Provided data:
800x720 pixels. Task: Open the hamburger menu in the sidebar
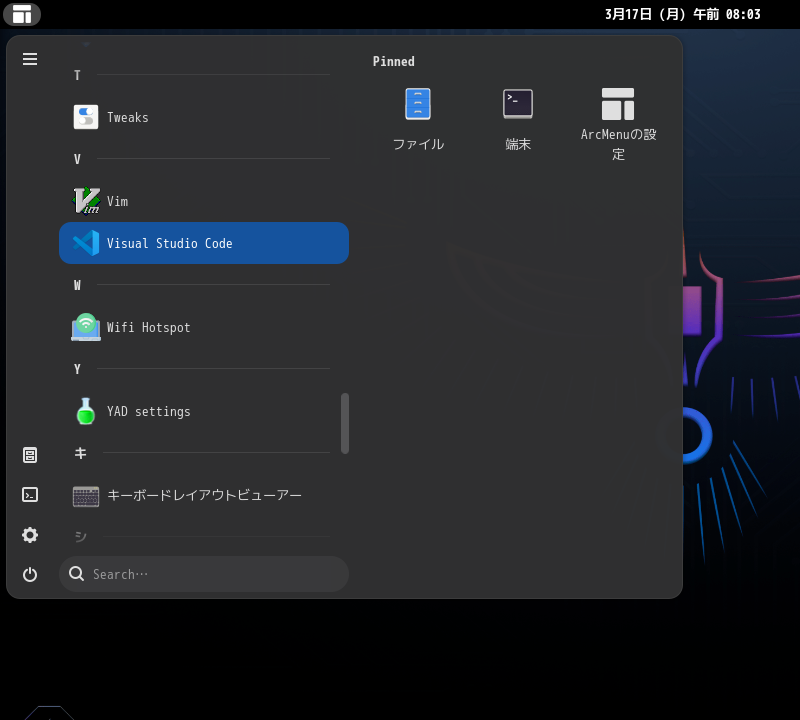30,59
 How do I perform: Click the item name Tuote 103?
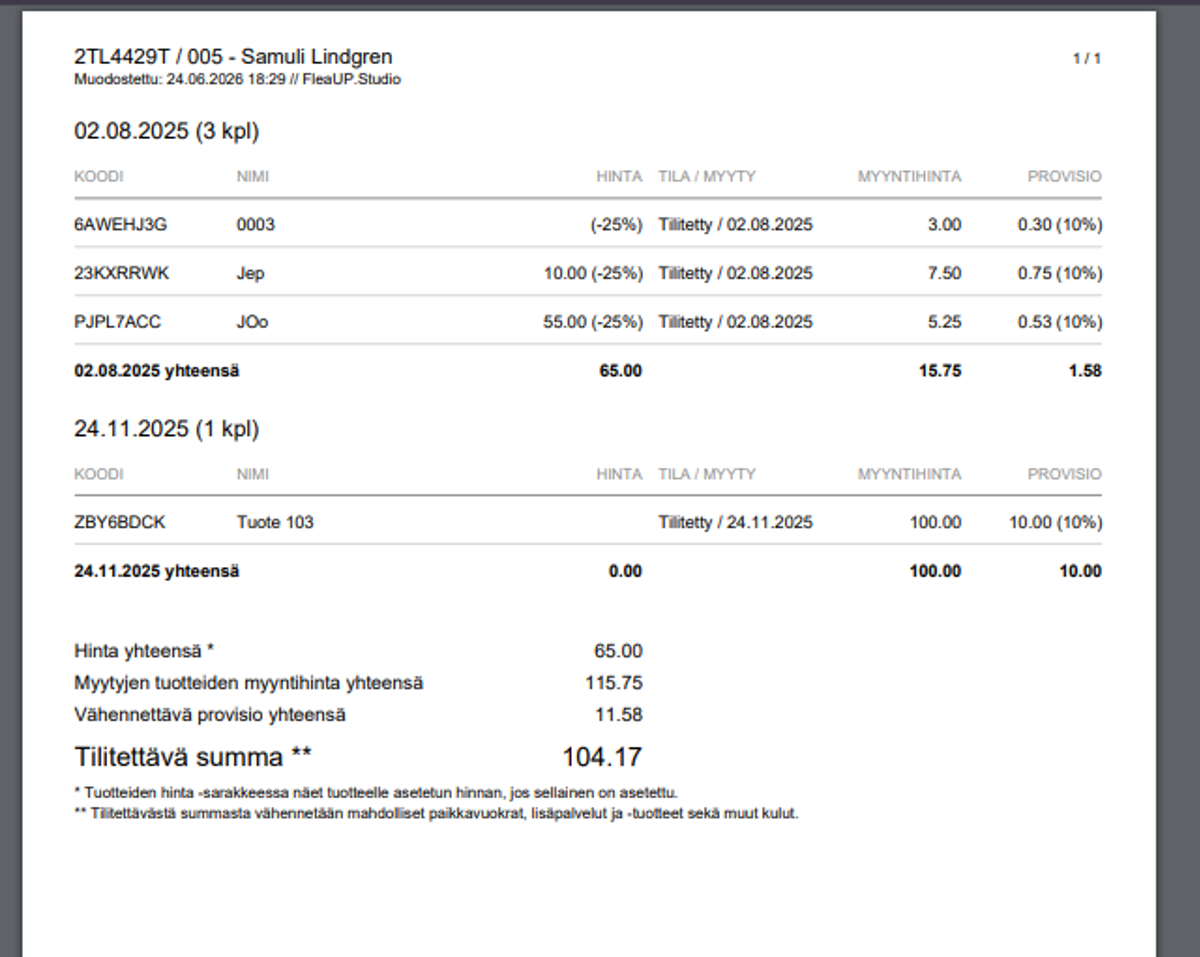pyautogui.click(x=275, y=522)
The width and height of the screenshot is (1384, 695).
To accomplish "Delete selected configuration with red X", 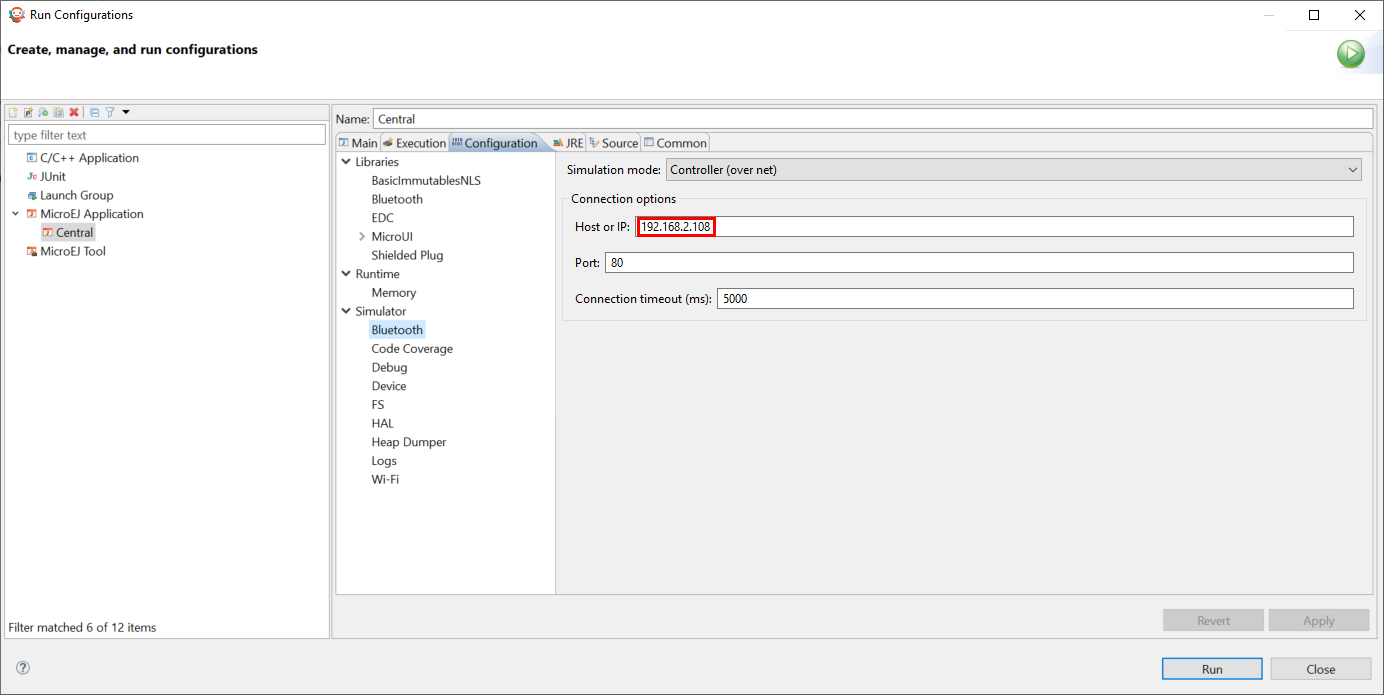I will [x=73, y=112].
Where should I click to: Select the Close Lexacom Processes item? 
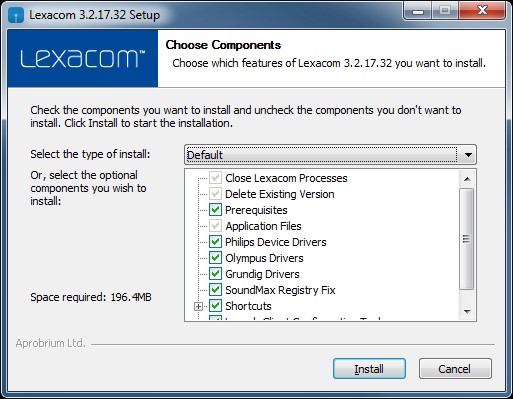tap(286, 178)
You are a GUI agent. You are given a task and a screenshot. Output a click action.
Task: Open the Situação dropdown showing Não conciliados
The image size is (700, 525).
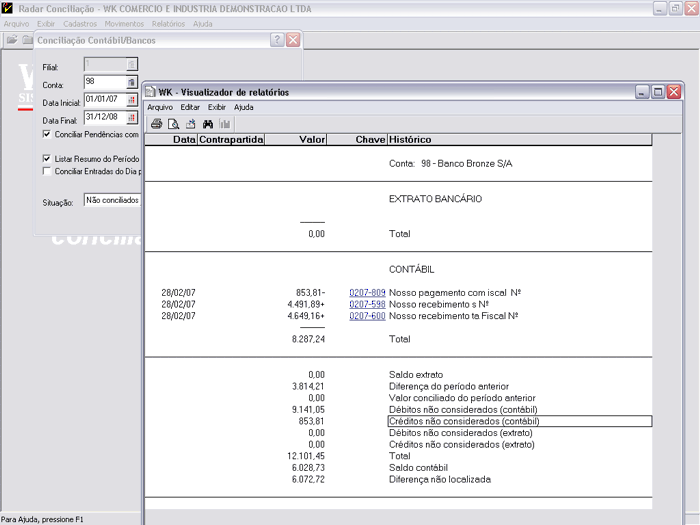coord(112,200)
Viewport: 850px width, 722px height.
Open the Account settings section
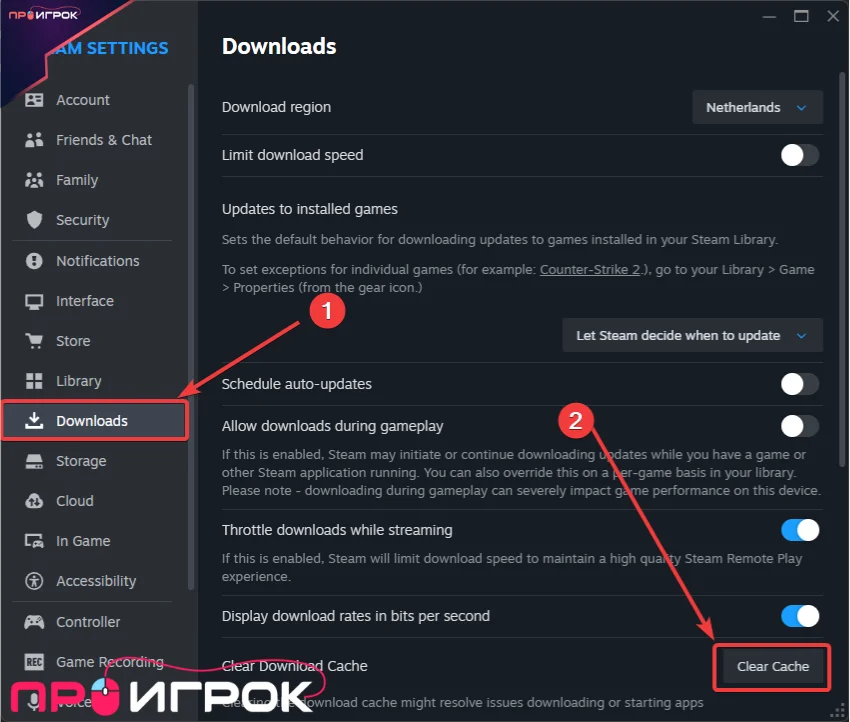(83, 100)
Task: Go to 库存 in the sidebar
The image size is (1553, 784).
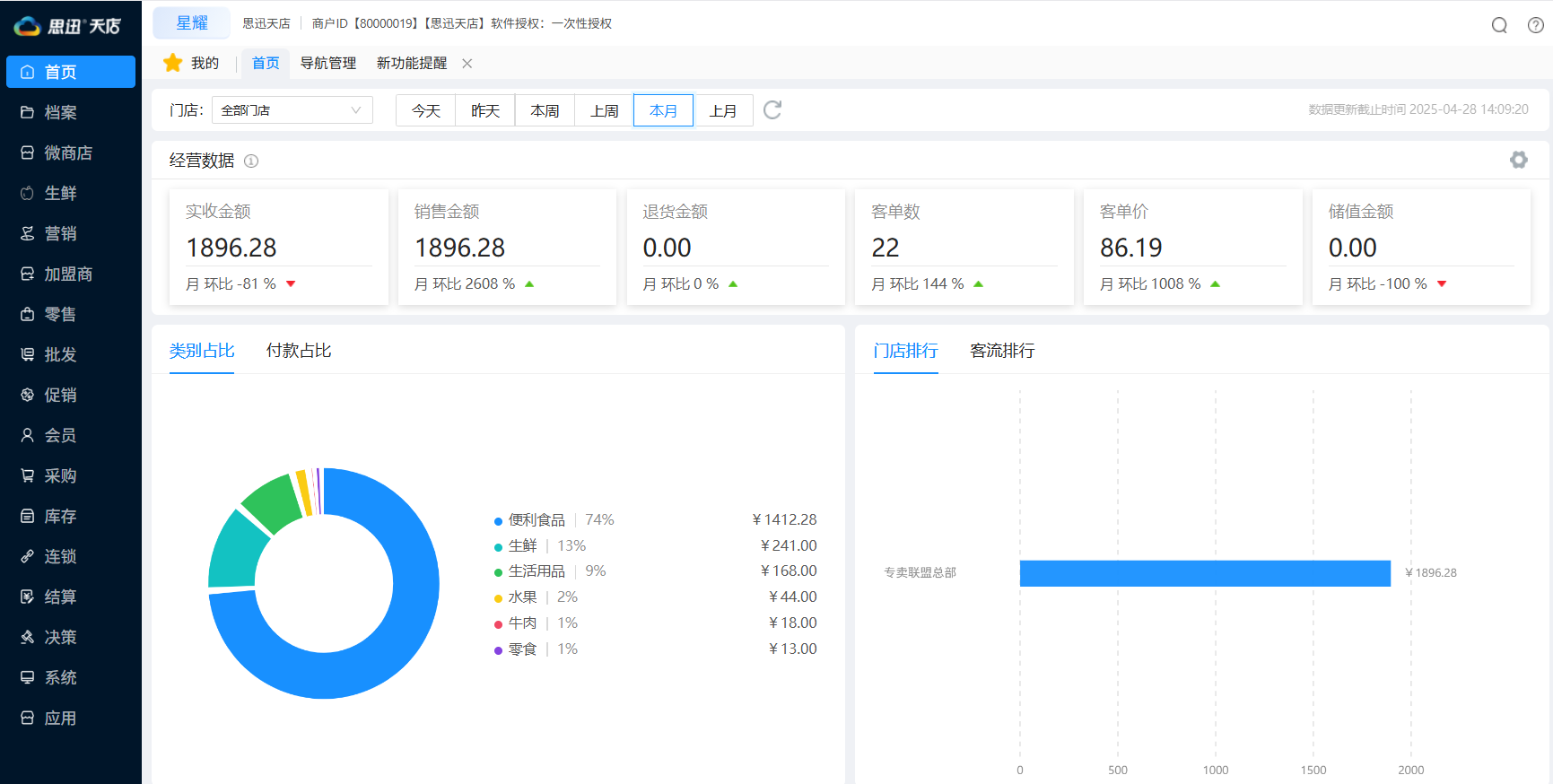Action: (60, 516)
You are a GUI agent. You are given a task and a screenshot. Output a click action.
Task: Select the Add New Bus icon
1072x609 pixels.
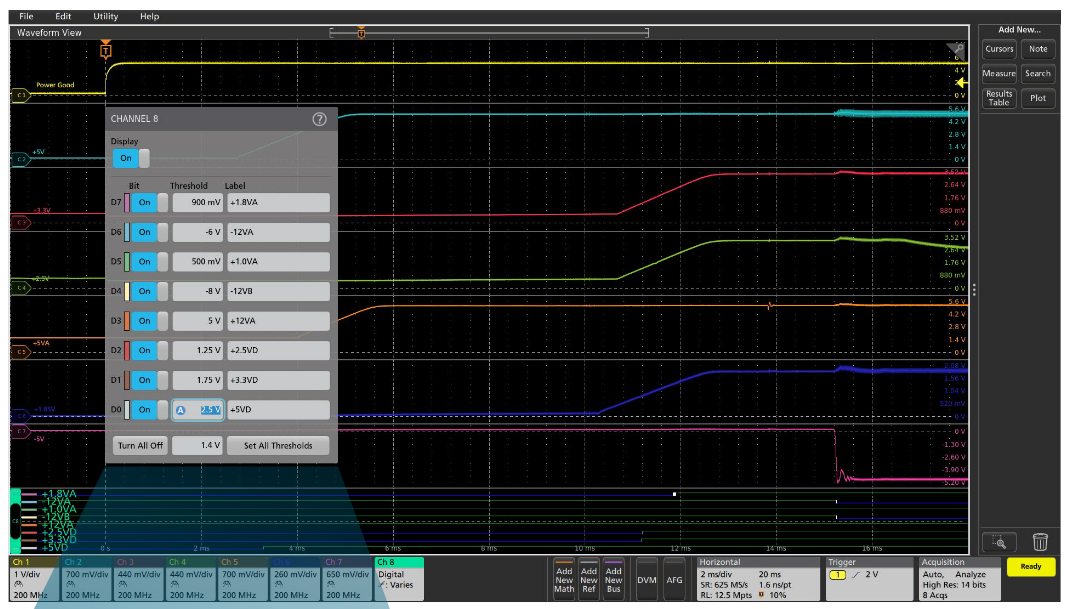[x=613, y=578]
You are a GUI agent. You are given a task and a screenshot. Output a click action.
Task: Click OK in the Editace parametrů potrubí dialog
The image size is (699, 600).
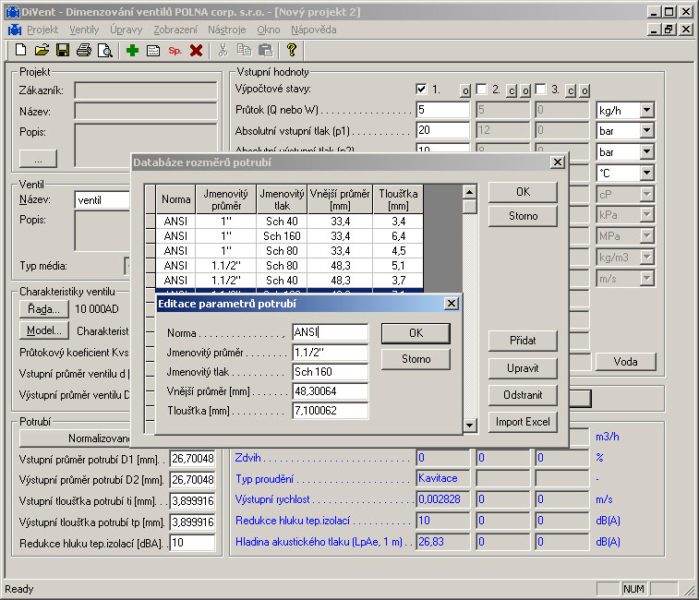pos(416,333)
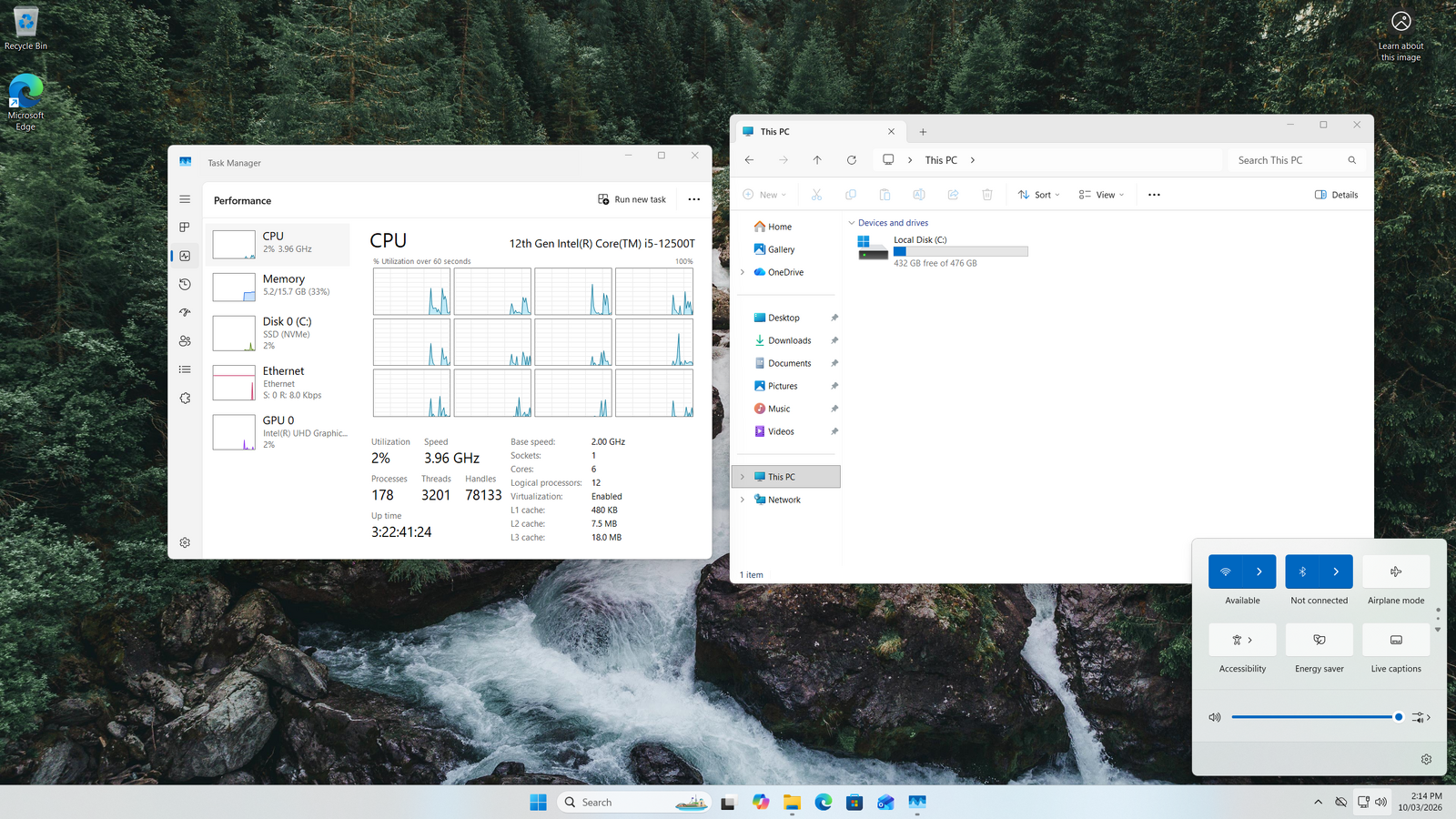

Directions: Whenever the string "width" shows up in a line of the records, that line counts; state how many lines count, and only that.

Output for this exercise: 2